Adorno diz que a queimadura causada por álcool costuma ter uma gravidade maior. “Além do quadro agudo, que pode causar morte, grande parte dos pacientes fica com cicatrizes deformantes, limitações, problemas físicos que exigem cuidado especial para sempre. Há ainda um estigma que dificulta a convivência. Ele sobrevive, mas com muita dificuldade. Hoje, a queimadura é tida como a quarta causa de anos de vida perdidos por incapacidade”, afirma o médico.

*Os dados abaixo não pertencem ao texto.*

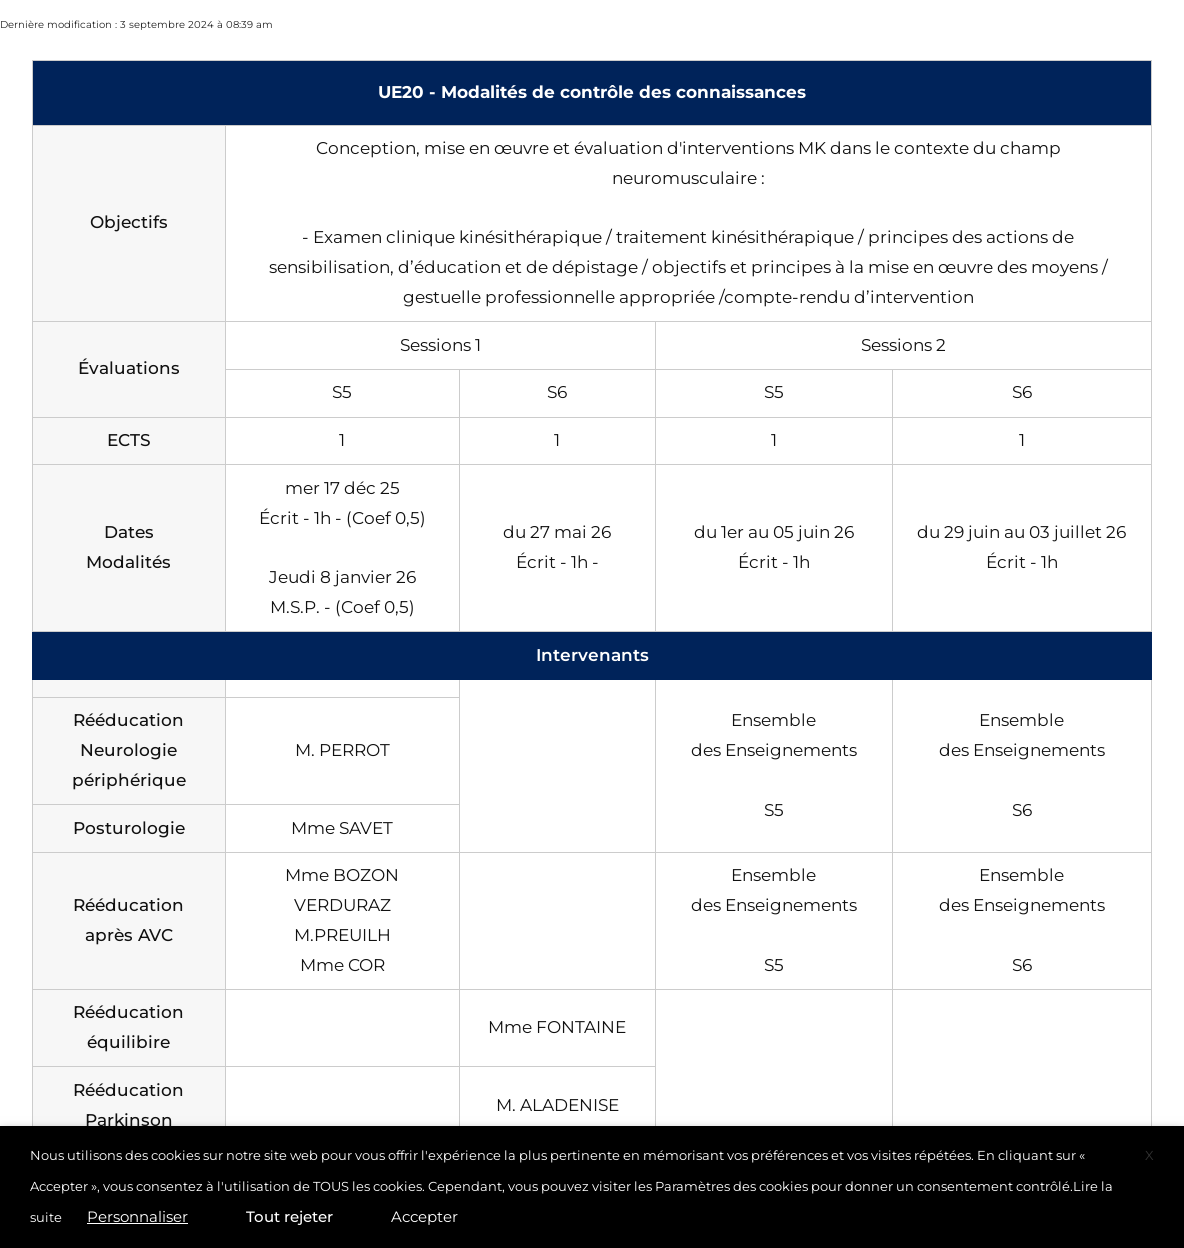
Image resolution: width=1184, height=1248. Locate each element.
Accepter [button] (424, 1216)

O paciente internado precisa passar por desbridamento, procedimento no qual, com uma lâmina, o tecido necrosado e queimado é removido a fim de que a cicatrização melhore. Além disso, há a necessidade de vários curativos, cirurgias e enxertos (em que a pele de uma parte do corpo é retirada para que seja colocada na área afetada). A equipe de atendimento deve ser multiprofissional, com fisioterapeuta, enfermeiro, cirurgião plástico, clínico geral e intensivista. “É um tratamento caro. Atualmente, o SUS prevê que o gasto gira entre R$ 1 mil e R$ 5 mil por dia para um queimado”, conta Adorno.
Mesmo com todos os procedimentos e acompanhamento profissional, a pele não se regenera, e a região queimada vai ter cicatrizes para sempre. Além das consequências físicas, ainda ficam as emocionais: muitos dos queimados precisam de atendimento psiquiátrico e psicológico para aprender a viver com a própria condição.
Leiliane é uma dessas pessoas. Ela se considera uma mulher vaidosa, e a queimadura extensa em uma área tão exposta mexeu com a sua cabeça. “Eu não aceitava que aquilo tivesse acontecido comigo, nem me aceitava naquela condição. Meus seios queimados, foi algo que mexeu muito comigo como mulher”, lembra. Hoje, ela faz acompanhamento com psiquiatra e toma remédios controlados para conseguir levar a vida.
A auxiliar de cozinha também sofre com o olhar cheio de preconceito dos outros. Até hoje, não conseguiu um novo emprego. Além de sofrer com o calor, já que a pele agora é muito sensível, ela não consegue sequer uma oportunidade. “Eles olham pra mim, e acham que eu vou trazer problemas. Eu queria muito voltar a trabalhar”, afirma.
Desempregada, Leiliane também não consegue auxílio do governo. Ela contratou um advogado, mas o laudo do Hran não foi suficiente para provar que precisa de ajuda financeira para sobreviver devido a um acidente causado, em primeiro lugar, pela falta de dinheiro. Agora, passou por uma perícia com o psiquiatra, e espera finalmente sensibilizar o governo.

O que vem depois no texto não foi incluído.